Following the Olympics Kerrigan turned professional and became one of the most successfully marketed athletes ever. Despite never winning an Olympic gold, she was incredibly popular for her gritty determination to return to the ice alongside Harding to take the silver. Kerrigan turned that popularity into millions in endorsements and ice show appearances. She competed for her last medal at the 2000 Goodwill Games, where she took the bronze.

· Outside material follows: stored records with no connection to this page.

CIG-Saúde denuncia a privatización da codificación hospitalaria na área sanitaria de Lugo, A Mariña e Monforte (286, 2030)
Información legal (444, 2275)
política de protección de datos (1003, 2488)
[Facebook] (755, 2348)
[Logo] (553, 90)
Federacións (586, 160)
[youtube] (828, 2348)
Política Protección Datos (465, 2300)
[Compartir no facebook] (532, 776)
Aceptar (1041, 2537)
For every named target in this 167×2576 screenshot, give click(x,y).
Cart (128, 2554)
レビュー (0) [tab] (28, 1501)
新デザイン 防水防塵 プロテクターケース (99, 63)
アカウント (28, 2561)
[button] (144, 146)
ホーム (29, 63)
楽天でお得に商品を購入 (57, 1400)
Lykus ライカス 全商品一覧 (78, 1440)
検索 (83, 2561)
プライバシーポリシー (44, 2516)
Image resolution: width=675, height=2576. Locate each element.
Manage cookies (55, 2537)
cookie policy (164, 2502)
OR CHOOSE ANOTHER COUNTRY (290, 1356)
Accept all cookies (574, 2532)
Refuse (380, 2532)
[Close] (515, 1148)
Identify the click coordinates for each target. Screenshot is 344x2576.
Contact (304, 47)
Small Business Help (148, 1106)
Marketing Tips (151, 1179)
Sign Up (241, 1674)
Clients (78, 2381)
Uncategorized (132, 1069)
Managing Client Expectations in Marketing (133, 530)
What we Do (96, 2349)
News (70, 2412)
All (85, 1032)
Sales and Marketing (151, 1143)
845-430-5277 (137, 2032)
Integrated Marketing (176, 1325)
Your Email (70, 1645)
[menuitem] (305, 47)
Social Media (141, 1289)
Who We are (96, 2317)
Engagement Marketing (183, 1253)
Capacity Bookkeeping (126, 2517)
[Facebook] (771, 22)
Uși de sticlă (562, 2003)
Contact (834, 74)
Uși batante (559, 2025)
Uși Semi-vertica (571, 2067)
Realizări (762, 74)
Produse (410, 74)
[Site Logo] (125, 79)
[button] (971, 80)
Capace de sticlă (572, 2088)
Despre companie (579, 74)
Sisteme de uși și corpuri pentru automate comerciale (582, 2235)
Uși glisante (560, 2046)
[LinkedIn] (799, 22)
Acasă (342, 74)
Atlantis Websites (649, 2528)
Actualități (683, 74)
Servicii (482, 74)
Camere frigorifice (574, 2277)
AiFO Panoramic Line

On September 9, 1995, Kerrigan married her agent, Jerry Soloman. She continued to skate, including tours with "Champions on Ice," "Grease on Ice," "Footloose on Ice," and "Halloween on Ice." She recorded a song, "The Distance," which she used during her routine at Brian Boitano's Skating Spectacular in January 2003. In the same year she published an instructional book entitled Artistry on Ice. She has also hosted several skating events, including an international competition produced by Lifetime television in 2002. In December 1996 Kerrigan gave birth to a son, Matthew. When he was an infant, he traveled often with his mother, but Kerrigan expects as he ages that she will cut back on her travels to stay home. Kerrigan and Solomon live close to Kerrigan's family in Massachusetts.
In spite of her many attempts to move past the saga of her attack, she is still questioned about it often. In 1998 she agreed to appear for an interview on the Fox network with Harding. The segment was, in itself, bizarre as the two had their first encounter since the Olympics. Kerrigan, who remains convinced that Harding had prior knowledge of the attack, did not receive an apology from Harding. Nonetheless, she has done her best to move on. "Sometimes I think, 'Why do I always have to be linked to something like that?'" she told The Boston Globe. "It all seems so bizarre, weird. I don't think about it much, really, until some totally bizarre incident happens and it's in the news all the time and I think, 'I was part of something like that?' It doesn't even seem real to me."